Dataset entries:
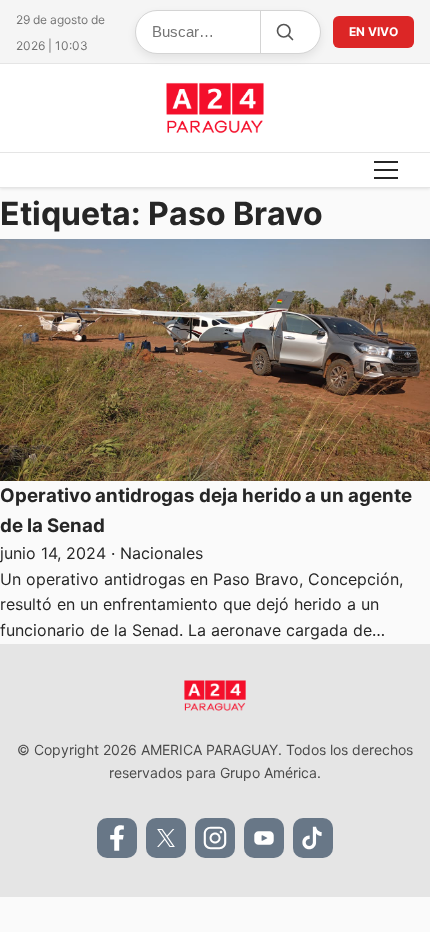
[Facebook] (117, 838)
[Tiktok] (313, 838)
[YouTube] (264, 838)
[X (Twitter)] (166, 838)
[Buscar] (284, 32)
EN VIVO (373, 31)
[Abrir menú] (386, 170)
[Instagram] (215, 838)
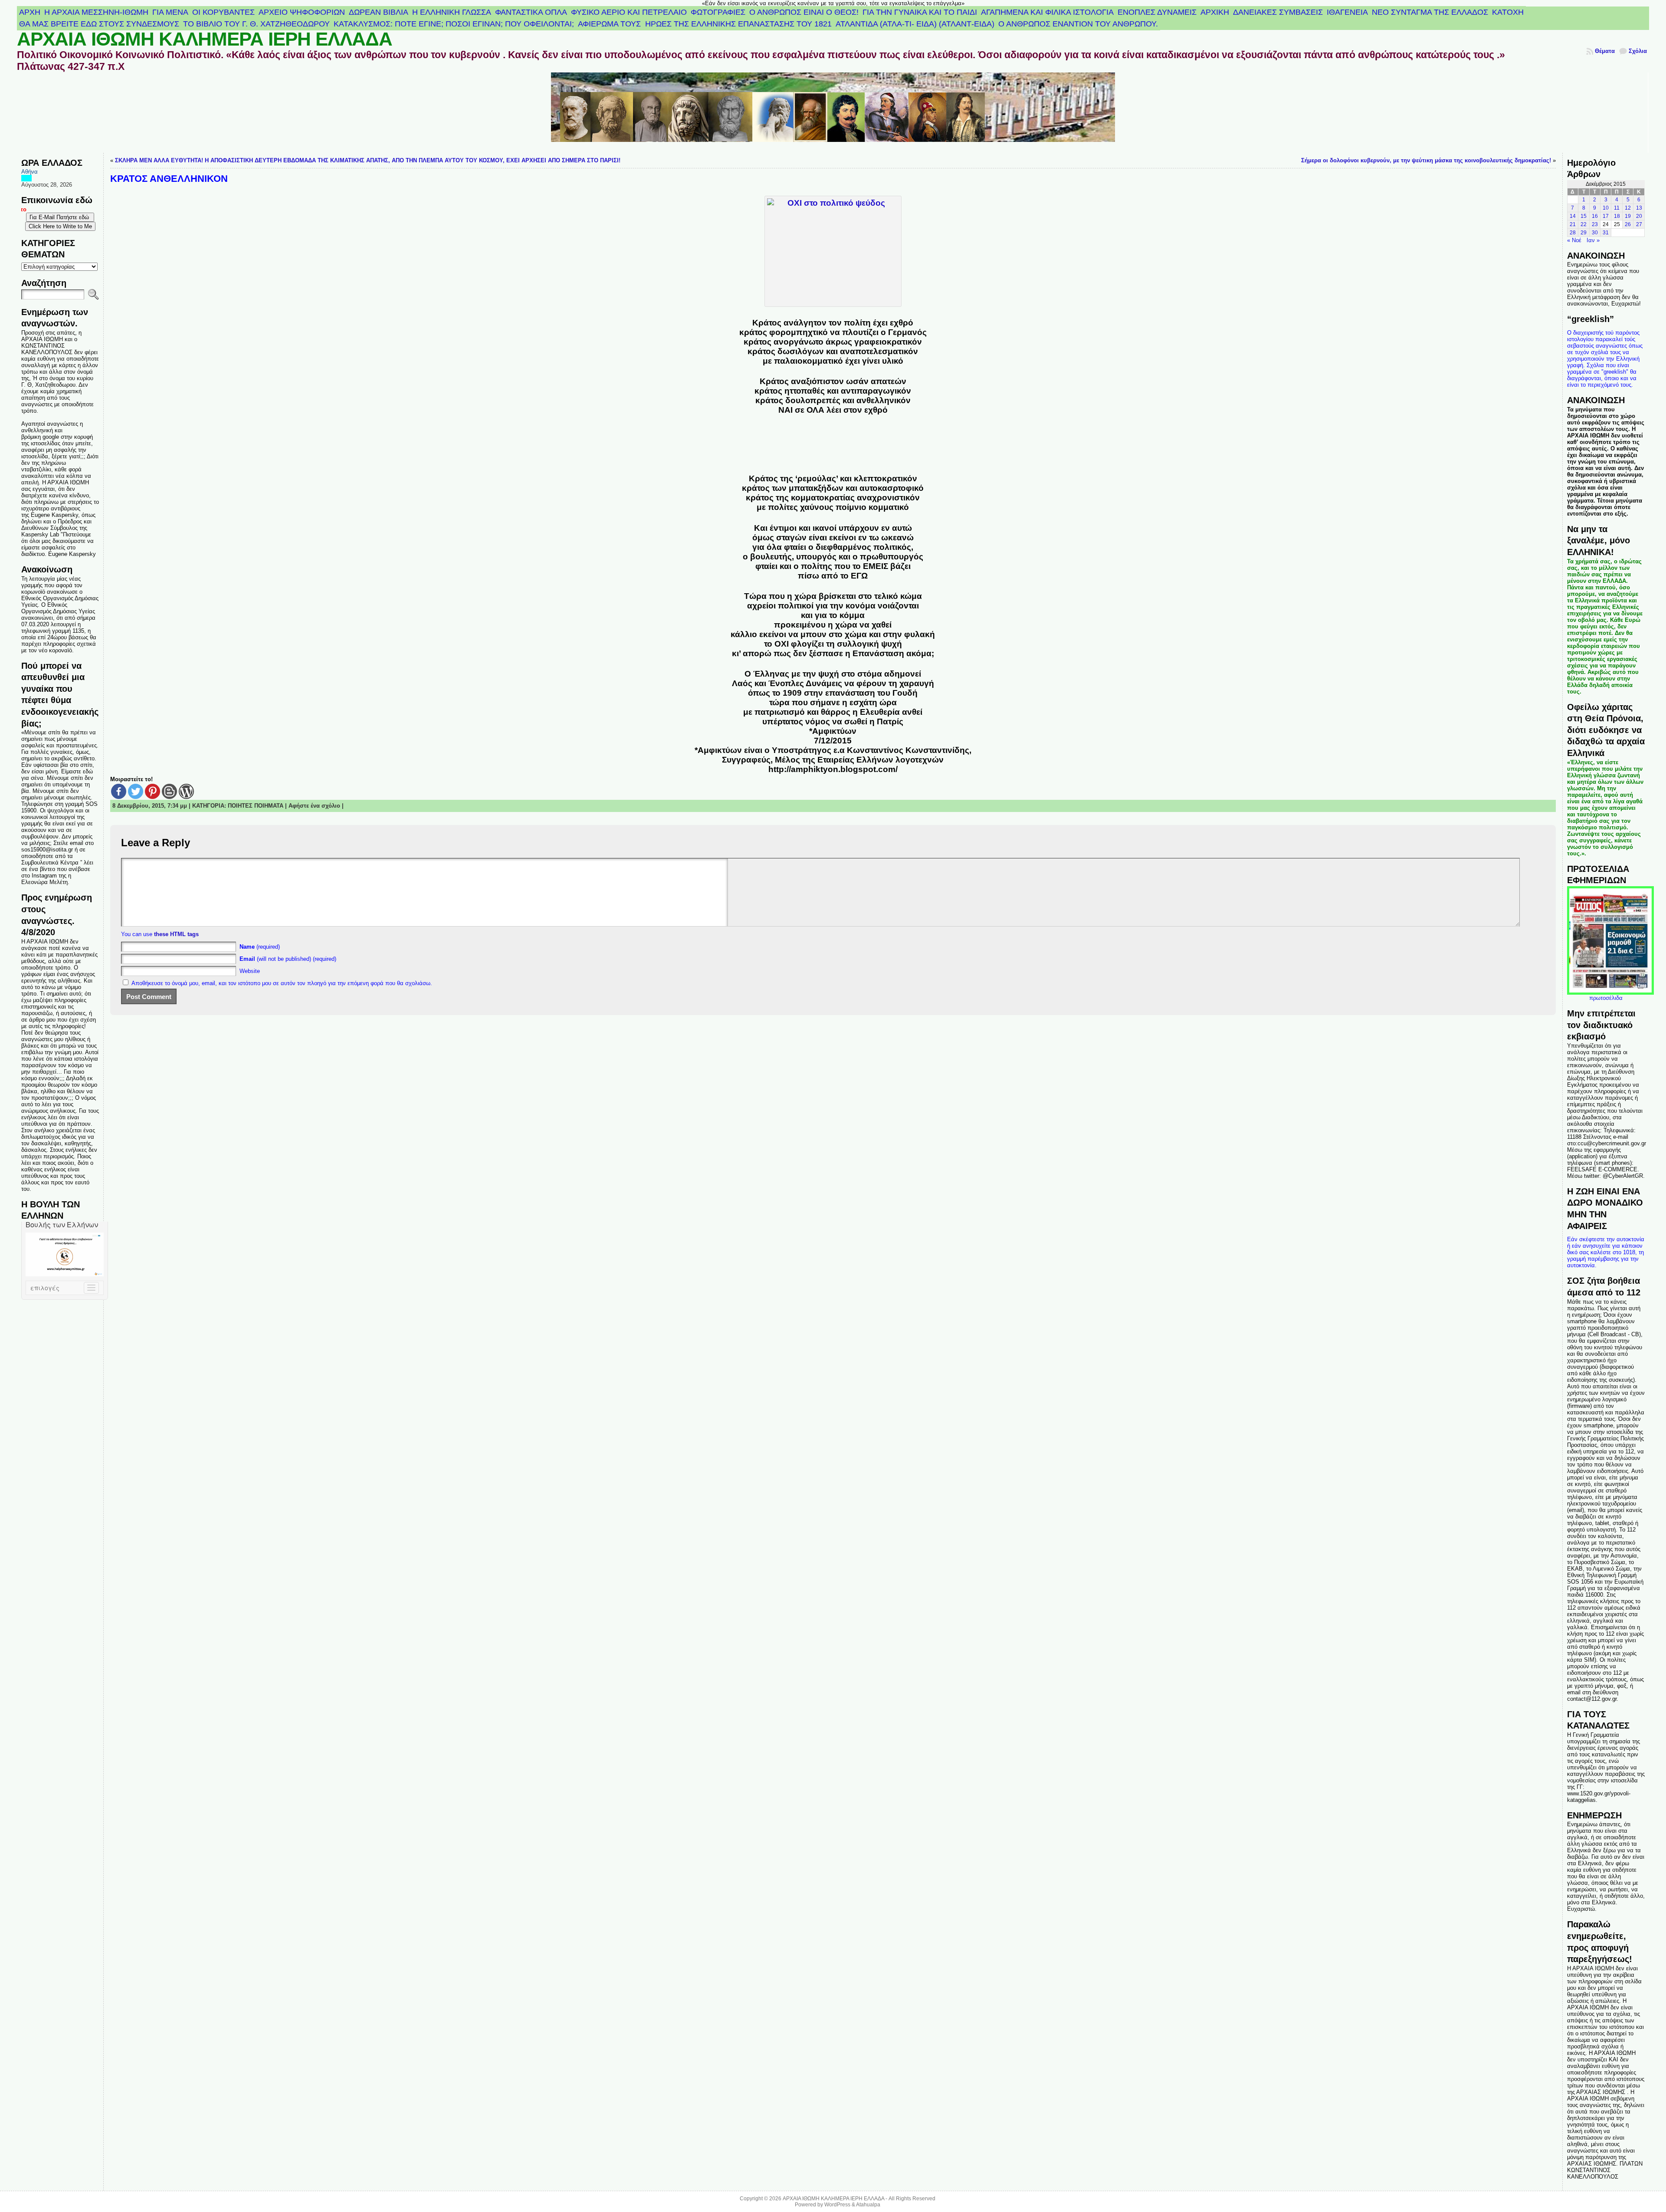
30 (1595, 232)
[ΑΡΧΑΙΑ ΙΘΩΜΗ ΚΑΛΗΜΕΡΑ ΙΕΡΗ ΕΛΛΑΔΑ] (833, 112)
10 (1606, 207)
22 (1584, 224)
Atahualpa (868, 2205)
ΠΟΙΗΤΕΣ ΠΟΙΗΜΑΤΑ (255, 805)
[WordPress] (186, 791)
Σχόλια (1638, 51)
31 (1606, 232)
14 (1573, 216)
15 (1584, 216)
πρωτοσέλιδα (1606, 998)
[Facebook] (118, 791)
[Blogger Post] (169, 791)
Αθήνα (29, 171)
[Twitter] (135, 791)
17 (1606, 216)
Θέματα (1605, 51)
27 (1639, 224)
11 (1617, 207)
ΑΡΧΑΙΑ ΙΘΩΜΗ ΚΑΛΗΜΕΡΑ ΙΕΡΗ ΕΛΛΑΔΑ (204, 39)
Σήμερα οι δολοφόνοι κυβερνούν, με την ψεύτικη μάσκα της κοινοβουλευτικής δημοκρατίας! (1426, 160)
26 (1628, 224)
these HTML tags (176, 934)
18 (1617, 216)
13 (1639, 207)
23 (1595, 224)
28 (1573, 232)
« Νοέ (1574, 240)
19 (1628, 216)
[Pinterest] (152, 791)
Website (249, 971)
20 (1639, 216)
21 (1573, 224)
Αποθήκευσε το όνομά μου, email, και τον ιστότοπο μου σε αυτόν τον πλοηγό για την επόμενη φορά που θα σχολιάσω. (281, 983)
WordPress (837, 2205)
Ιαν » (1593, 240)
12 (1628, 207)
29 (1584, 232)
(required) (259, 946)
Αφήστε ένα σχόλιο (314, 805)
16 (1595, 216)
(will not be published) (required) (287, 959)
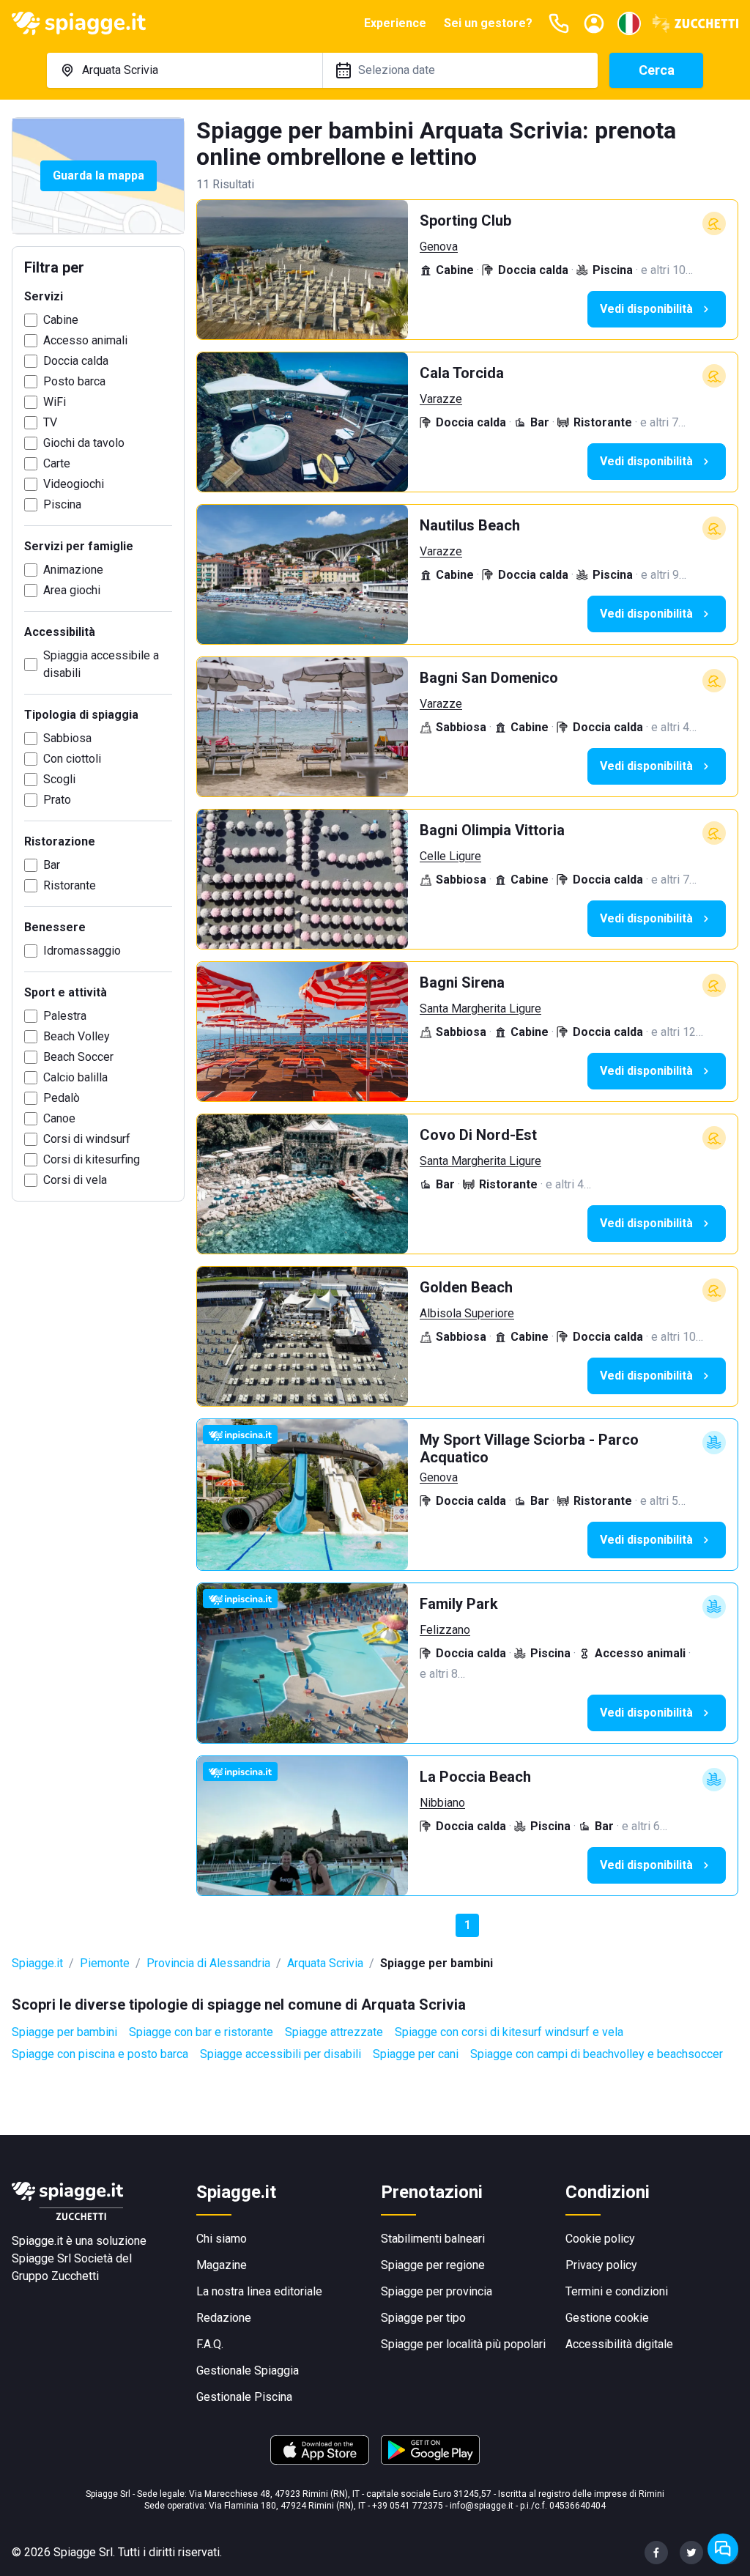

**Aim of the exercise:** No pictures should appear in the copy. Reproduce exactly the lines from the line containing "Αφήστε ένα σχόλιο (314, 805)" through the last line of the data, inclusive.

**Finished exercise:**
Αφήστε ένα σχόλιο (314, 805)
16 (1595, 216)
(will not be published) (required) (287, 959)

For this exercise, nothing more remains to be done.